## Problem to solve
For the material that follows, list every line containing the word "agent".

________________

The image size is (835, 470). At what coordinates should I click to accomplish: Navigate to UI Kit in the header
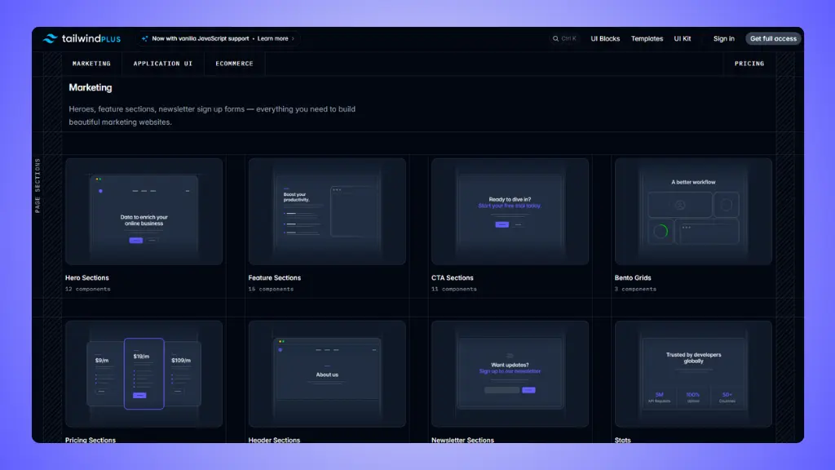[683, 38]
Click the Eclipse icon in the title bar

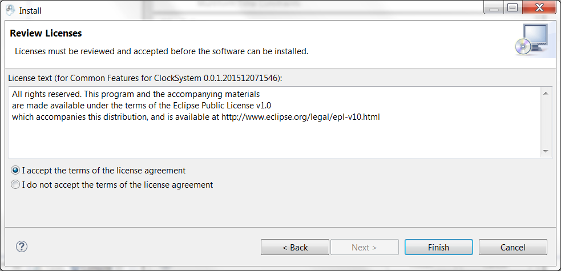click(x=10, y=10)
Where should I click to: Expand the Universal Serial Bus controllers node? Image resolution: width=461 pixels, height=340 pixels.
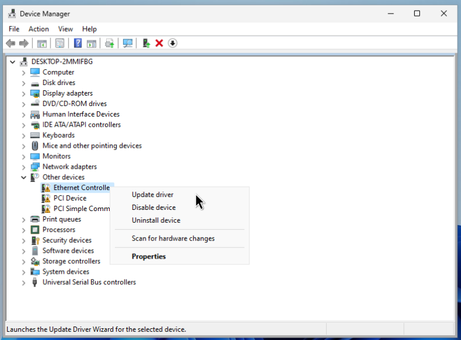(x=23, y=283)
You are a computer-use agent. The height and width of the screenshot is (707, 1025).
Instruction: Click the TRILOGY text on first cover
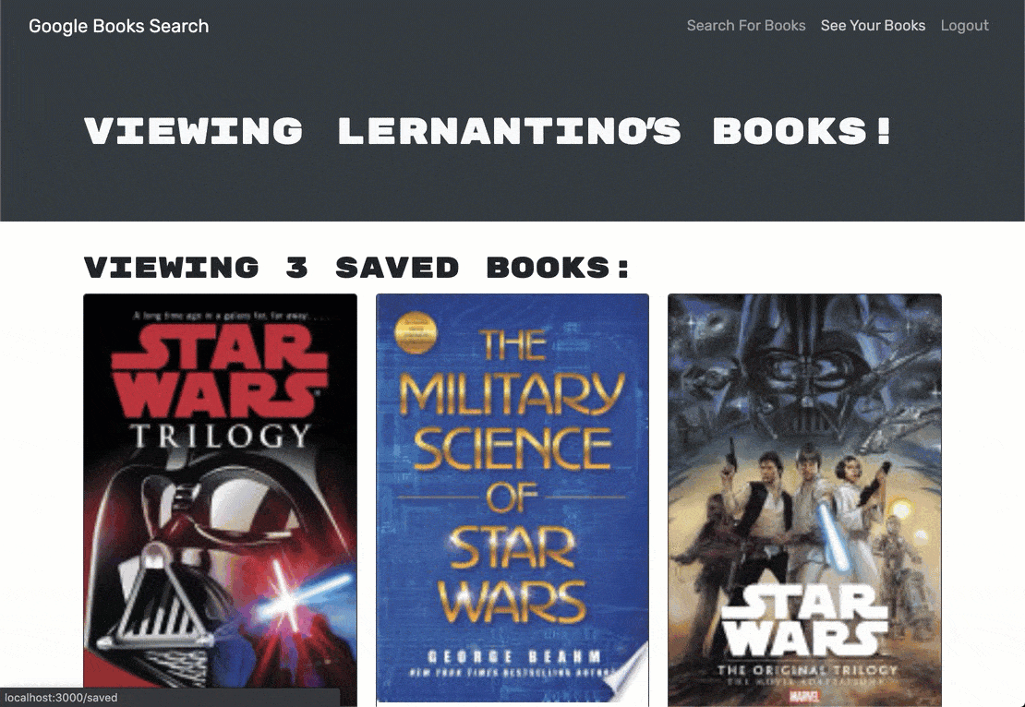pyautogui.click(x=221, y=436)
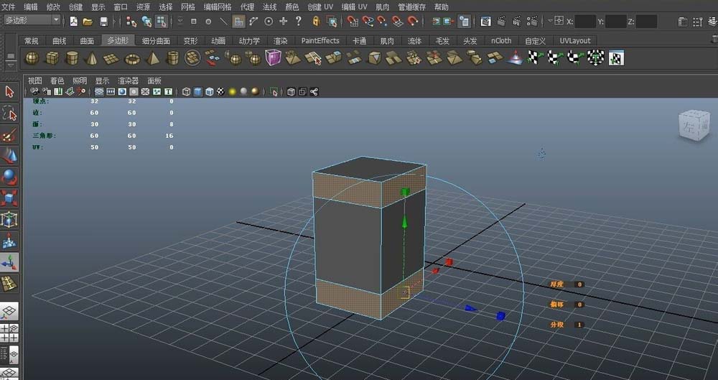Screen dimensions: 718x380
Task: Open the 编辑网格 menu in the menu bar
Action: coord(218,6)
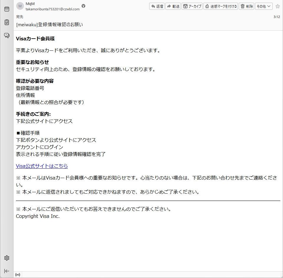The height and width of the screenshot is (278, 283).
Task: Expand the その他 dropdown menu
Action: pos(264,6)
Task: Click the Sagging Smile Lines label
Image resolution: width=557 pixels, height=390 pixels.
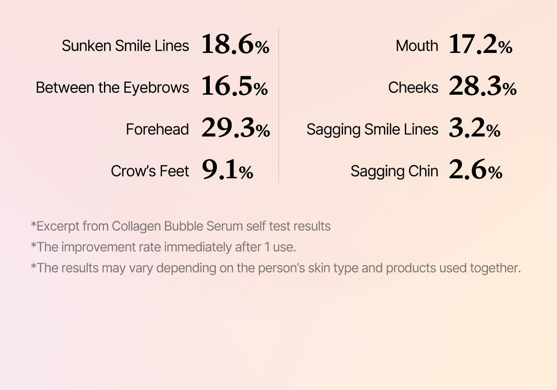Action: coord(372,130)
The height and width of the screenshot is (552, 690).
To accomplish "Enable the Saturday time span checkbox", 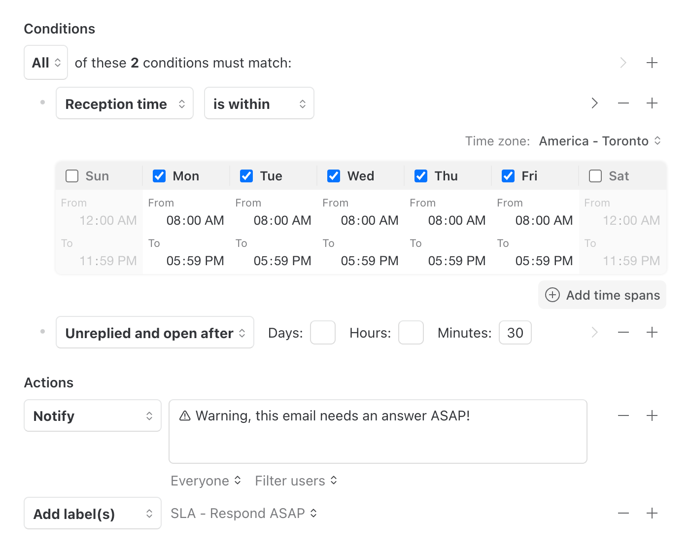I will (595, 175).
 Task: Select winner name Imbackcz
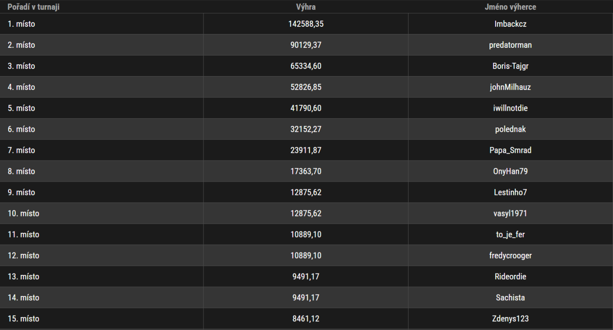(x=511, y=24)
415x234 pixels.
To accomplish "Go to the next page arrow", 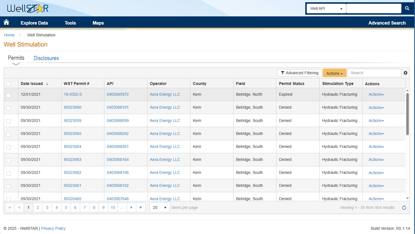I will click(131, 207).
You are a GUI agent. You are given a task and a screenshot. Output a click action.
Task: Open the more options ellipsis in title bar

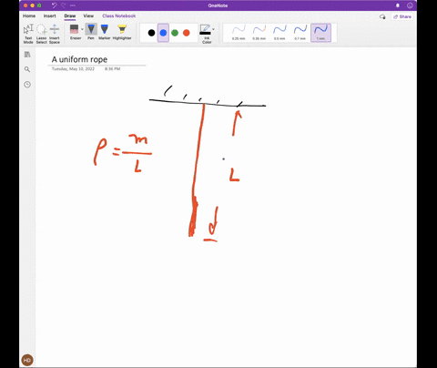pyautogui.click(x=73, y=5)
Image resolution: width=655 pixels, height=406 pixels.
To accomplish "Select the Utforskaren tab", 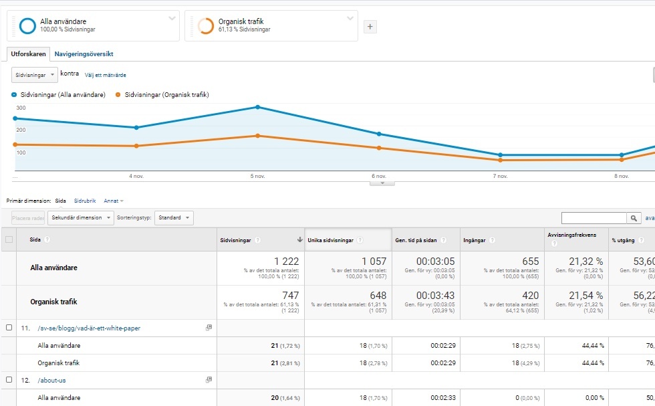I will click(x=28, y=54).
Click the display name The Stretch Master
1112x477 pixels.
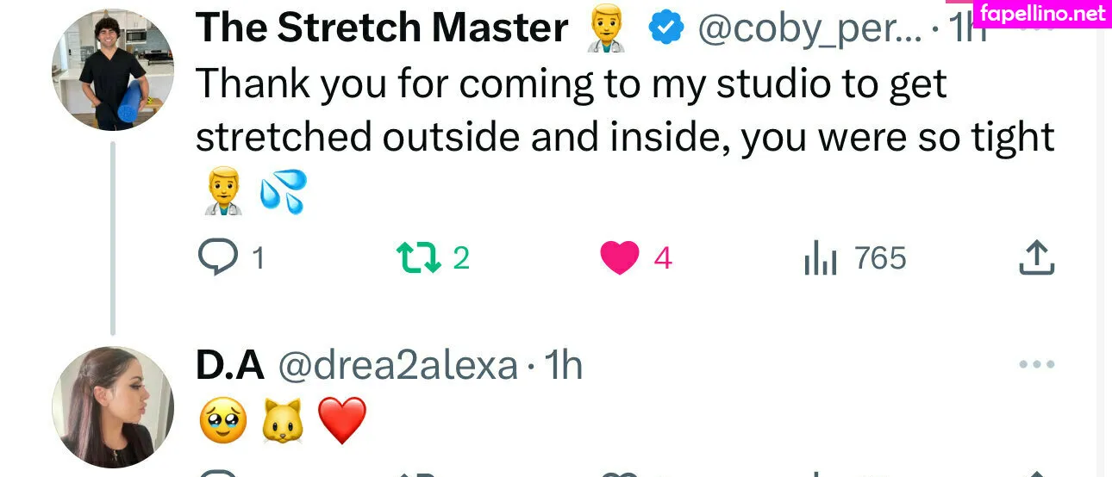point(382,29)
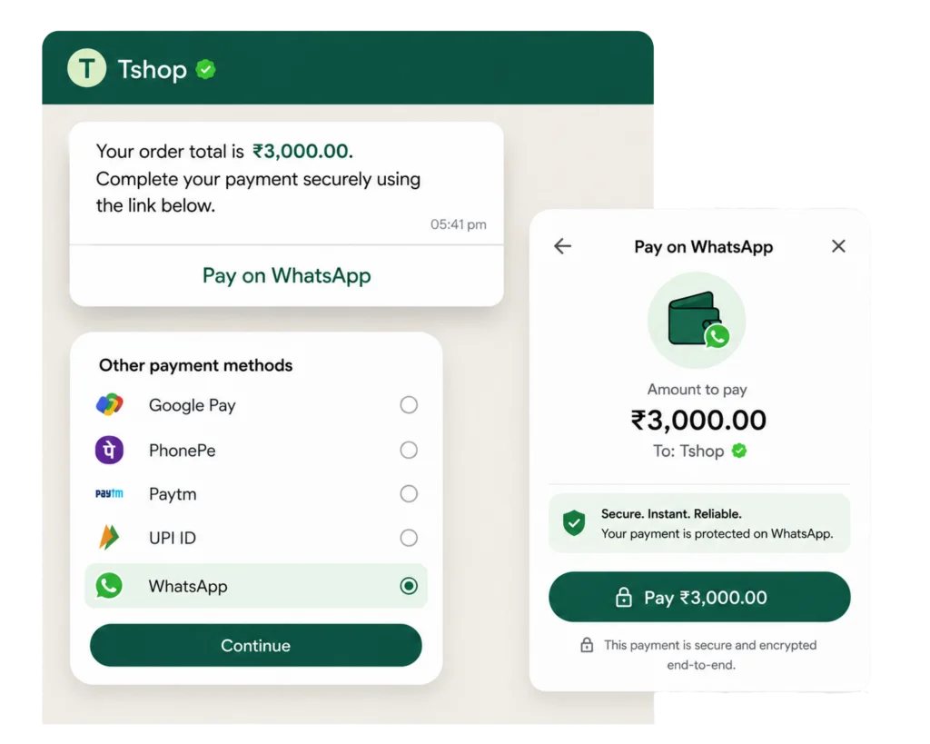Close the Pay on WhatsApp sheet

838,245

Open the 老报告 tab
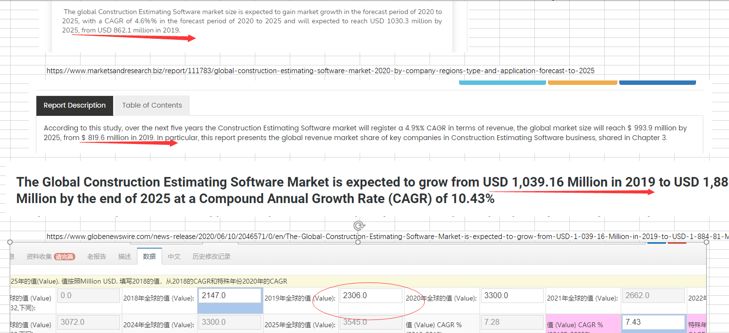pyautogui.click(x=97, y=256)
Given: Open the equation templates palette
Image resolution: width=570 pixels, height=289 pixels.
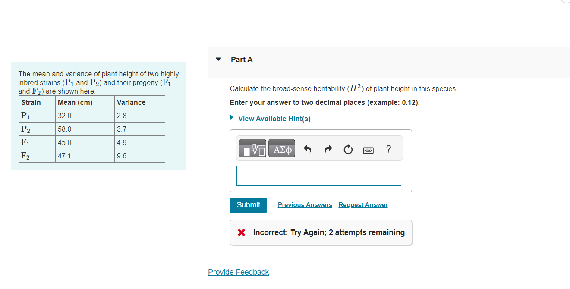Looking at the screenshot, I should tap(252, 148).
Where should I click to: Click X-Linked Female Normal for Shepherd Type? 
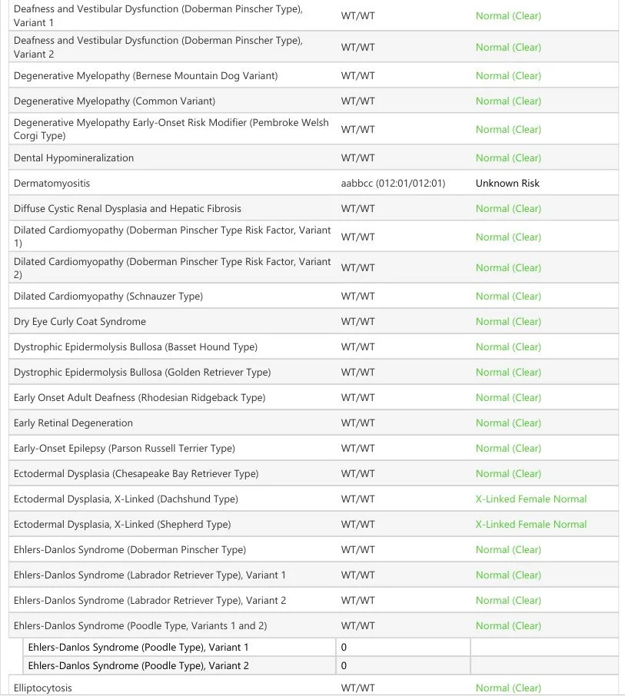tap(531, 524)
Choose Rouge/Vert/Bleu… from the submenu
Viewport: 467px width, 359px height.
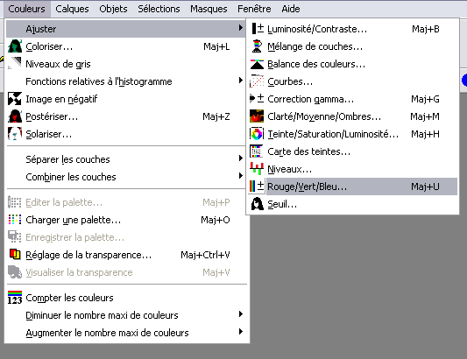click(352, 187)
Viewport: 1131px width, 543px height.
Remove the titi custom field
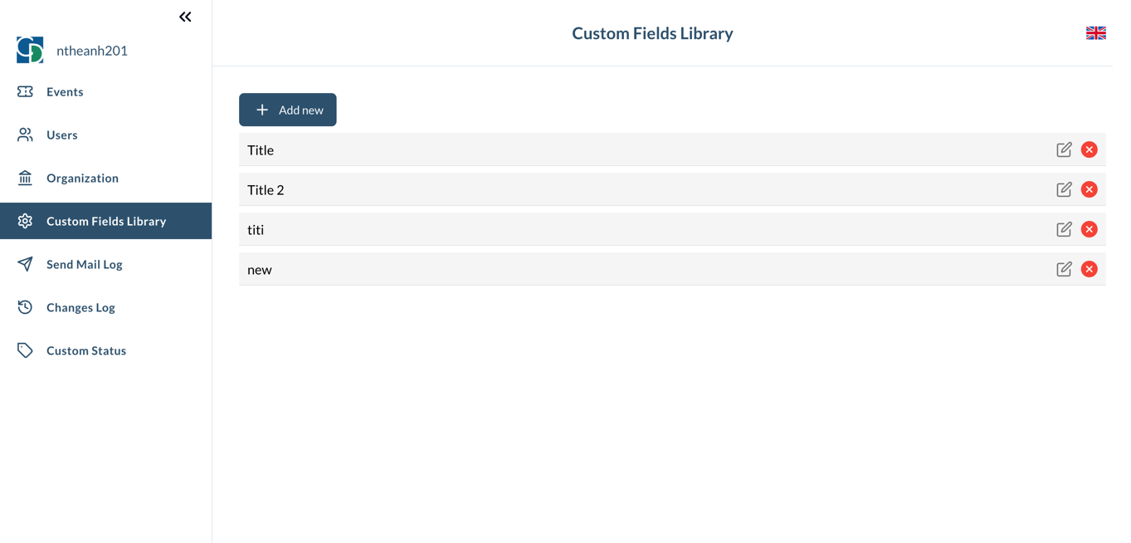(x=1090, y=229)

________________

## Output for this task
You are a computer-use agent. The height and width of the screenshot is (707, 1025).
You are a GUI agent. You are given a task and a screenshot. Output a click action.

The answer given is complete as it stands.